The time to sell is when the business is doing well and any potential buyer can see opportunity for further growth. A buyer looks for pride of ownership, the ability of paying his debt services, a return on his investment, and a reasonable salary.

2. The largest single reason that a business is not sold is that the owner never made the decision to do so.
The reality is a natural cycle of business that every business will be sold or closed. Statistics show that over 90% of properties that are prepared to sell do sell in the future.

3. Businesses are sold for many different reasons.
The three most common are retirement, burnout, and major illness. Presenting your reason for selling in a positive light enhances the value of the property.

4. Many business owners make the mistake of thinking that the process will be quick and easy.
It is understandable since most sellers have never been involved in the sale of a business.
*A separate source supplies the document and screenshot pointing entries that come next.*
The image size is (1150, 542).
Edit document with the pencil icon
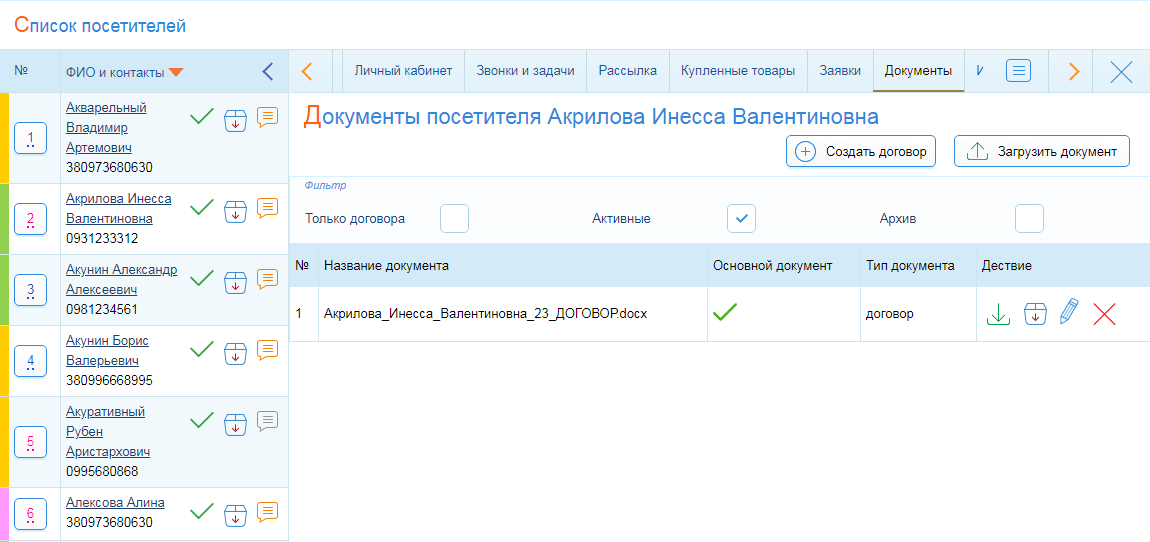[1069, 314]
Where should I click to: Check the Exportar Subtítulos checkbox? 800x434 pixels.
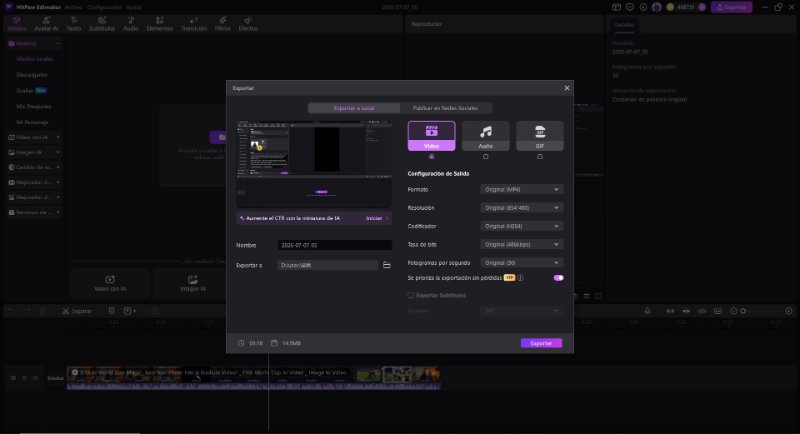(x=410, y=295)

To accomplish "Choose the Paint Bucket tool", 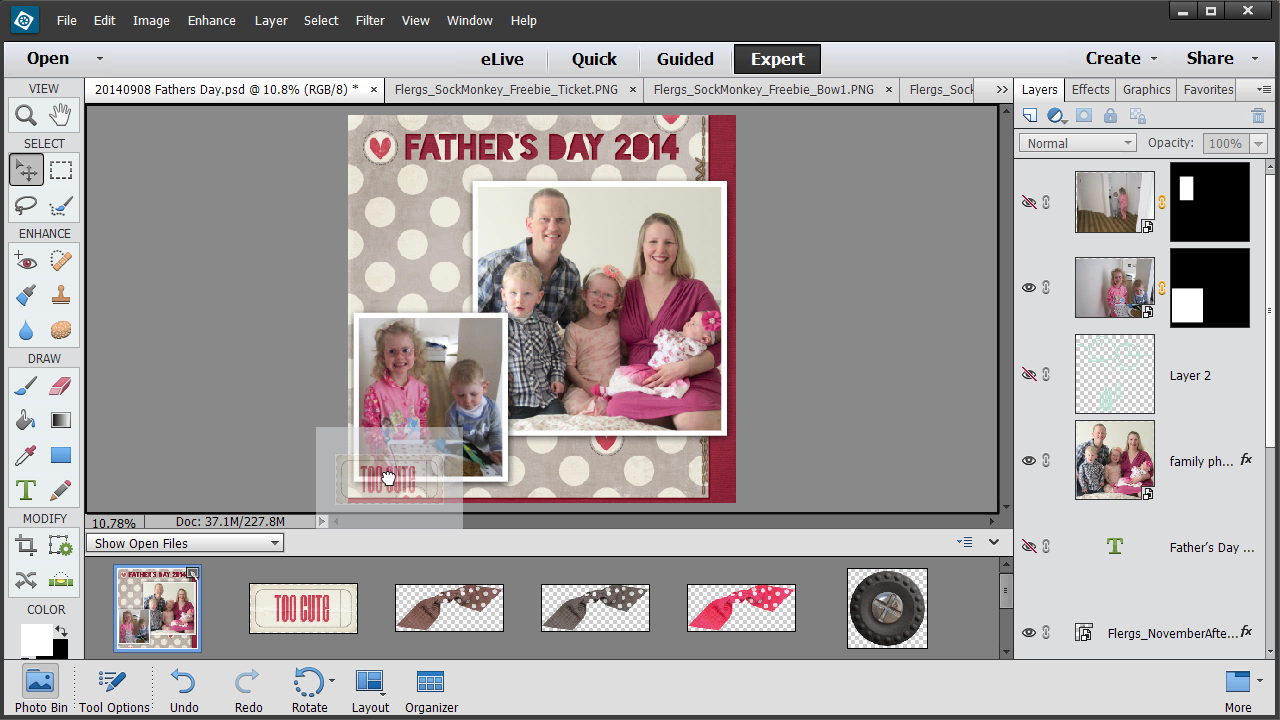I will click(26, 420).
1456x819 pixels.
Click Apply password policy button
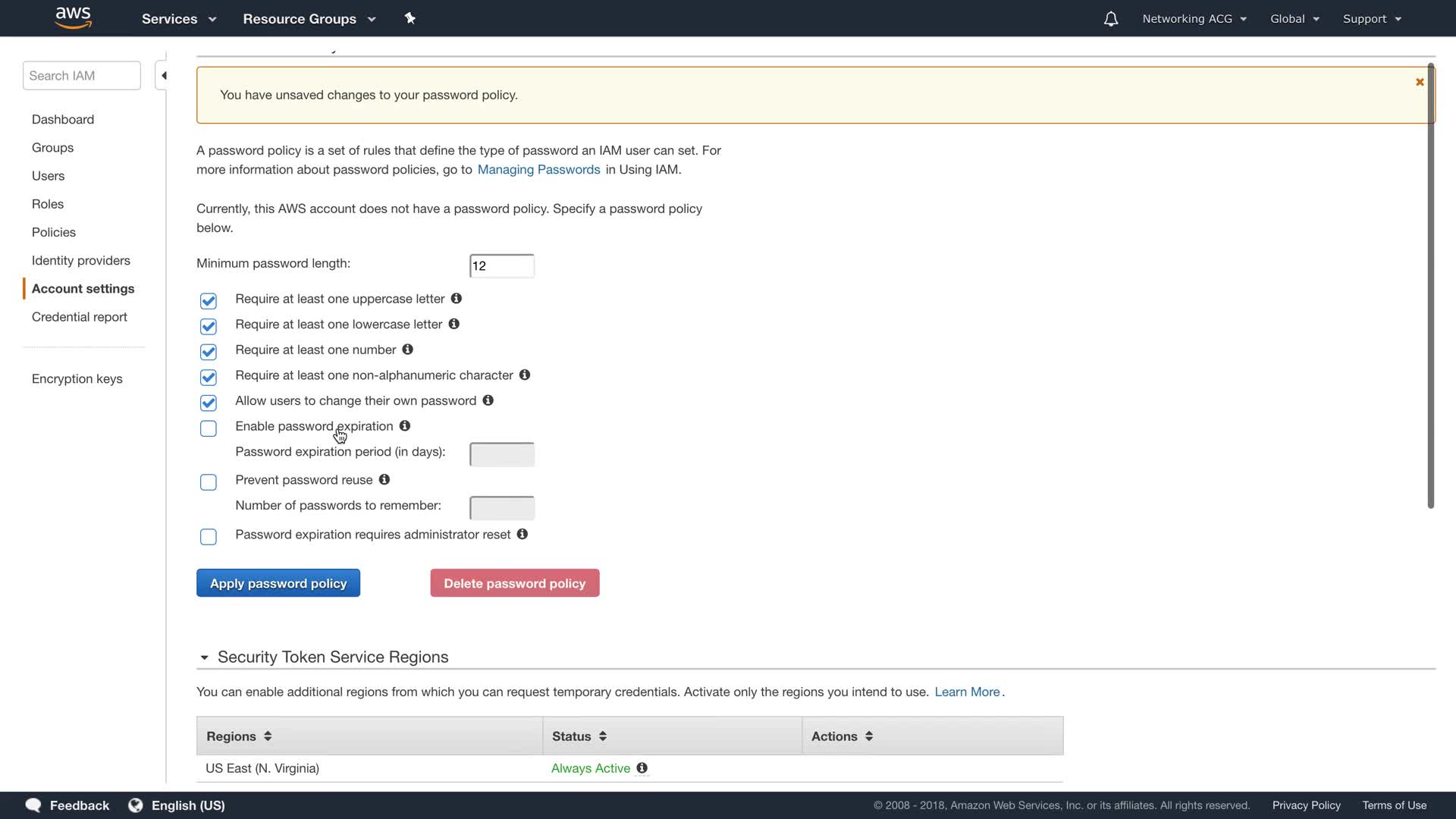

But for every seller there are about 10 buyers, most of whom have already been involved in several previous transactions and are experienced in successful transactions and are experienced in successful business deals. So as you can see, the unprepared seller is at a distinct disadvantage.

5. A basic key to maximizing shareholder value is preparing for what could become a long process.
We advise our Clients to be prepared for an emotional 4 to 8 month experience. Attempts to short-circuit the natural course of events risk the chance of getting less than maximum value in the market place.

6. Most sellers have little experience in business valuations.
Yet no part of the process is subject to more self-deception or disappointment than valuation. The result can be disillusionment and frustration that stems from a false start or resistance in the market to what could be unrealistic expectations of value. Formulating a clear, objective value of the business to be sold is therefore crucial to a successful sale.

7. Don't let your standards slip.
Given the long-time horizon that the sale of a business involves, don't also make the mistake of allowing standards to slip in operating your company. That is particularly important in the restaurant business, as word of a quality decline among fickle restaurant patrons can prove fatal to an establishment's profits.

8. Achieving the best price for your business.
This is quite often a matter of developing an understanding of the likely buyers. Putting yourself in the shoes of the buyers will better enable you to understand a buyer's questions and concerns throughout the negotiating process.

9. Sellers should conduct a due diligence review of the prospective buyer.
The terms of the transaction may require an ongoing relationship with the buyer after the closing. Therefore, it is important to know with whom you are getting involved. The purpose of this "reverse" due diligence would be to evaluate the buyer's credentials and track record, his or her credit worthiness (especially if a portion of the purchase price is contingent on the company's future performance or is deferred in the form of notes or stocks), management style, and integrity.

10. Remember these Four Key Policies:
  • Maximize your company's value by effective day-to-day management
  • Maintain awareness of trends and developments in your market, the industry, and the economy so that you don't miss an opportune time to sell.
  • Prepare yourself and your company before entering the market in order to maximize your market impact.
  • Exercise patience and objectivity throughout the process and be prepared to step back from a transaction if things don't seem right.